*What needs to be done*. Please print the whole of the listing that follows exactly.

_____

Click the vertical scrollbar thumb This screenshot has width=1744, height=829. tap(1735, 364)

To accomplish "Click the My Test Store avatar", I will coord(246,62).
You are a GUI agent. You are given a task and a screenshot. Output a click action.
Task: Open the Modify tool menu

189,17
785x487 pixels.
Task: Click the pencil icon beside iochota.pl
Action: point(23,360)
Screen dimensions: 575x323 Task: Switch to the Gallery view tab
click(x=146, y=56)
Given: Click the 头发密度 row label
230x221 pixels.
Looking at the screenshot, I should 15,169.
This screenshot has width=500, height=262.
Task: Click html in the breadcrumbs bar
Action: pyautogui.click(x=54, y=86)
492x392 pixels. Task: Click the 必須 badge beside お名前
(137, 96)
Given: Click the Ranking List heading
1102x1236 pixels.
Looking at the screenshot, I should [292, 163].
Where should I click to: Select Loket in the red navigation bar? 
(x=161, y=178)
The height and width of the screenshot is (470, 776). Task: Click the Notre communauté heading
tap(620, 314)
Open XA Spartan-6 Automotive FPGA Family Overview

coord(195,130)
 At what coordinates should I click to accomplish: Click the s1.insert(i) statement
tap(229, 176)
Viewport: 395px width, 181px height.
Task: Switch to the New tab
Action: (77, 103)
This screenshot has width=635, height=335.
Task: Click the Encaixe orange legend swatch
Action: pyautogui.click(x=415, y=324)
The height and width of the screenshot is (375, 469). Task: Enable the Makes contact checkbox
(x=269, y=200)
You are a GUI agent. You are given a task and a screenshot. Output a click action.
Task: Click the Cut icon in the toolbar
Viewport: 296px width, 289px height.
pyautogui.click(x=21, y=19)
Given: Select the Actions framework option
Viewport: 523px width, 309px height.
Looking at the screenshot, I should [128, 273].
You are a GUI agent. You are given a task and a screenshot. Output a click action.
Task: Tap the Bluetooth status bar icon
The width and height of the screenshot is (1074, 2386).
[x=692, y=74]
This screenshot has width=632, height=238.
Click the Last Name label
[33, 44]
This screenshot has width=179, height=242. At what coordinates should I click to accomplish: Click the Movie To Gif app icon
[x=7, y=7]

_____

*Result*.
Click the vertical scrollbar thumb This screenshot has width=1744, height=829. tap(1735, 364)

To accomplish "Click the My Test Store avatar", I will coord(246,62).
You are a GUI agent. You are given a task and a screenshot. Output a click action.
Task: Open the Modify tool menu

189,17
785x487 pixels.
Task: Click the pencil icon beside iochota.pl
Action: point(23,360)
Screen dimensions: 575x323 Task: Switch to the Gallery view tab
click(x=146, y=56)
Given: Click the 头发密度 row label
230x221 pixels.
Looking at the screenshot, I should 15,169.
This screenshot has width=500, height=262.
Task: Click html in the breadcrumbs bar
Action: pyautogui.click(x=54, y=86)
492x392 pixels. Task: Click the 必須 badge beside お名前
(137, 96)
Given: Click the Ranking List heading
1102x1236 pixels.
Looking at the screenshot, I should [292, 163].
Where should I click to: Select Loket in the red navigation bar? 
(x=161, y=178)
The height and width of the screenshot is (470, 776). Task: Click the Notre communauté heading
tap(620, 314)
Open XA Spartan-6 Automotive FPGA Family Overview

coord(195,130)
 At what coordinates should I click to accomplish: Click the s1.insert(i) statement
tap(229, 176)
Viewport: 395px width, 181px height.
Task: Switch to the New tab
Action: (77, 103)
This screenshot has width=635, height=335.
Task: Click the Encaixe orange legend swatch
Action: pyautogui.click(x=415, y=324)
The height and width of the screenshot is (375, 469). Task: Enable the Makes contact checkbox
(x=269, y=200)
You are a GUI agent. You are given a task and a screenshot. Output a click action.
Task: Click the Cut icon in the toolbar
Viewport: 296px width, 289px height.
pyautogui.click(x=21, y=19)
Given: Select the Actions framework option
Viewport: 523px width, 309px height.
Looking at the screenshot, I should [128, 273].
You are a GUI agent. You are given a task and a screenshot. Output a click action.
Task: Tap the Bluetooth status bar icon
The width and height of the screenshot is (1074, 2386).
[x=692, y=74]
This screenshot has width=632, height=238.
Click the Last Name label
[33, 44]
This screenshot has width=179, height=242. At what coordinates should I click to accomplish: Click the Movie To Gif app icon
[x=7, y=7]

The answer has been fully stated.